The condenser usually isn’t insulated. The heat within the condenser is unwanted and is just going to be rejected out to atmosphere. So if it looses some heat in the plant room, it doesn’t really matter in most instances. However, if the plant room is being cooled by refrigeration as well, then it makes perfect sense to insulate this and reject all the heat out into the building, but if the plant room is just being cooled by outside ambient air, then it doesn’t matter.

What does the condenser do?

The condenser is collecting all the unwanted heat from the building and transferring it over into the condenser water loop where it will be rejected from the building via the cooling tower.

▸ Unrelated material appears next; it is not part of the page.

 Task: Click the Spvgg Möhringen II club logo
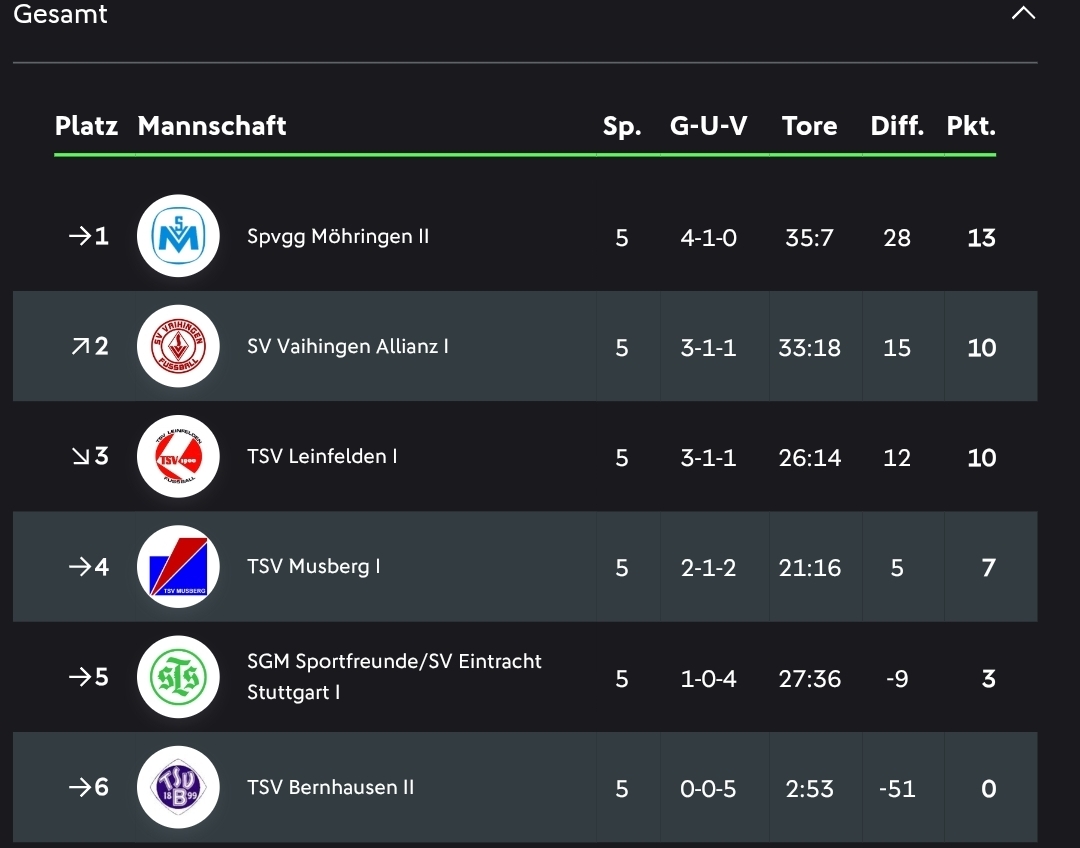(x=178, y=237)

The unwanted heat of the building enters the evaporator and the refrigerant takes this to the compressor to pack it tightly together. That heat is then transported through the compressor and over into the condenser. The condenser then picks up that heat, and transfers it from the refrigerant and into the water which circulates around the condenser water loop. The refrigerant and water never meet or mix, they are always kept separated by a metal wall, only heat transfers between them.

The condenser water is pumped up to the cooling tower. The cooling tower is usually located on the roof and it rejects that heat from the condenser water and into the ambient air, thus the condenser water cools down and the atmospheric air warms up.

Once the condenser water has cooled down, it returns then at a much cooler temperature ready to pick up more heat from the condenser again. The condenser water is flowing out at about 32 degrees Celsius (90 degrees Fahrenheit), and it’s returning at 27 degrees Celsius (81 degrees Fahrenheit).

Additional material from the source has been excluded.